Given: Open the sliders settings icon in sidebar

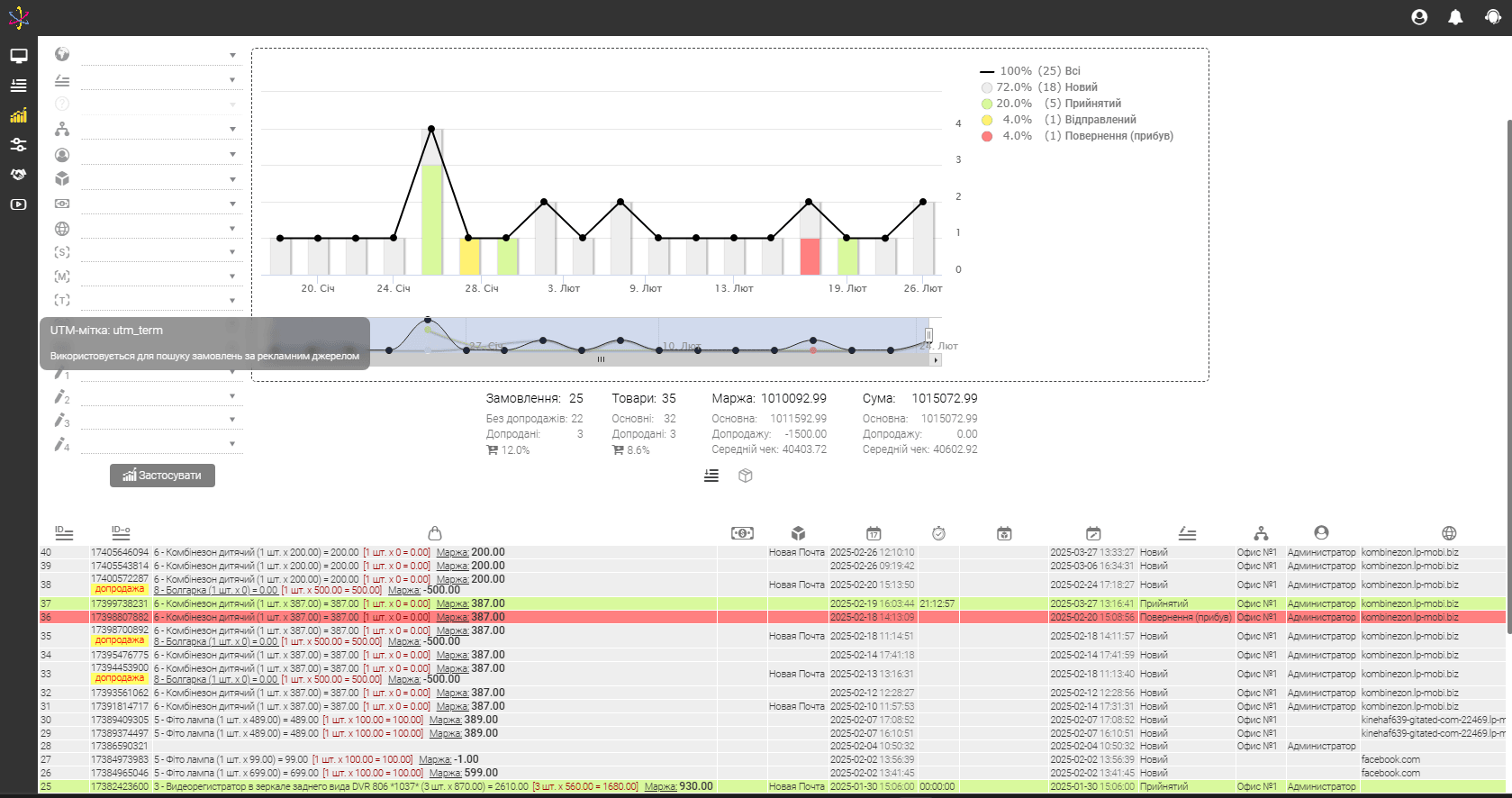Looking at the screenshot, I should [19, 145].
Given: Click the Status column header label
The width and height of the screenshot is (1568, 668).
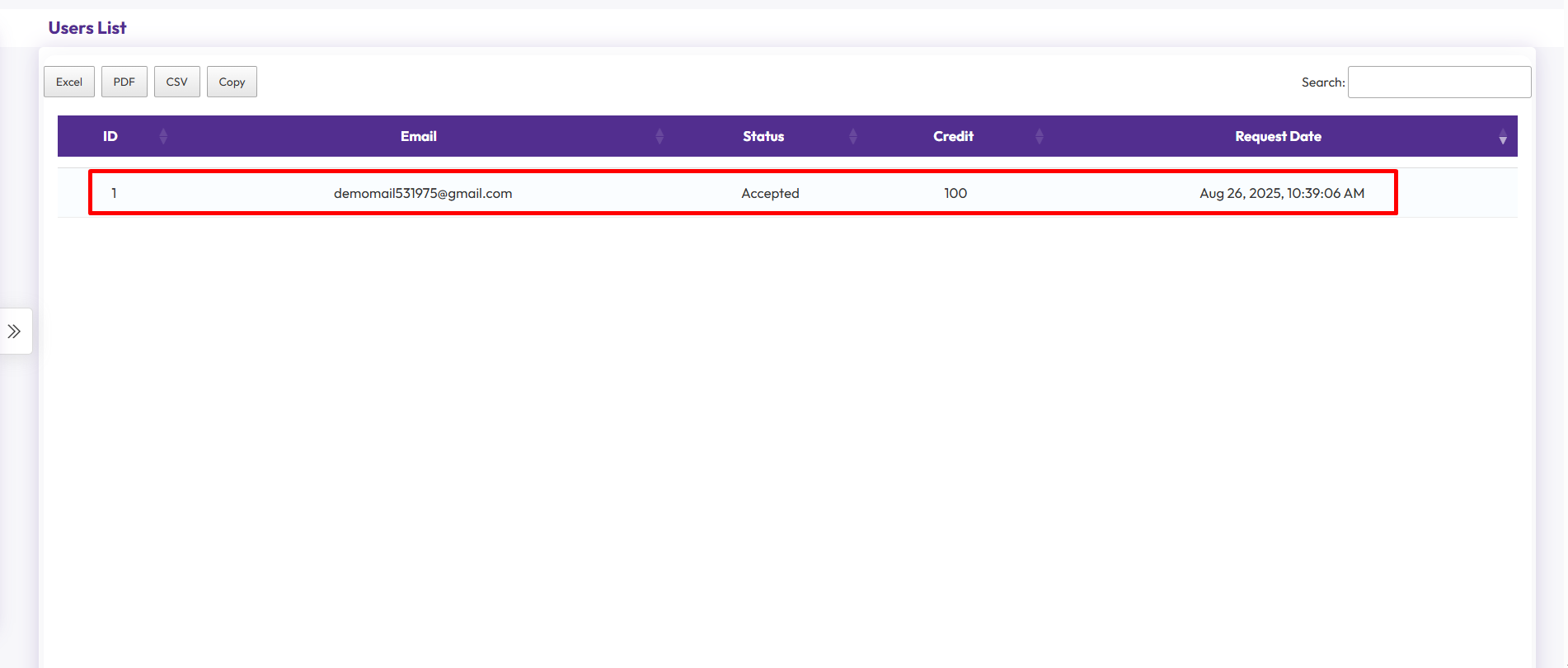Looking at the screenshot, I should coord(763,136).
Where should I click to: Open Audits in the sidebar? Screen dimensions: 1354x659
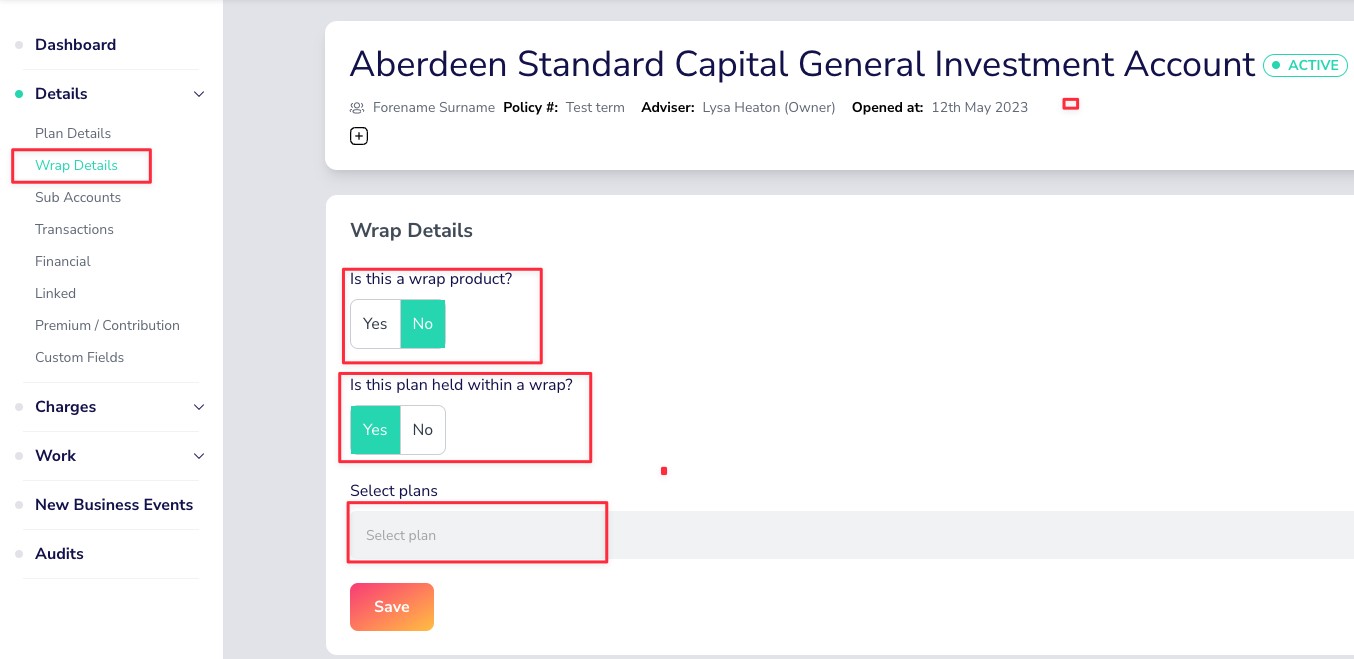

* Objetivo do exercício *
Devolva todas as linhas do material acima sem nenhuma alteração, deixando as imagens de fora.

* Resposta do exercício *
Given: Open the sliders settings icon in sidebar

Looking at the screenshot, I should [19, 145].
Given: Click the Status column header label
The width and height of the screenshot is (1568, 668).
Looking at the screenshot, I should coord(763,136).
Where should I click to: Open Audits in the sidebar? Screen dimensions: 1354x659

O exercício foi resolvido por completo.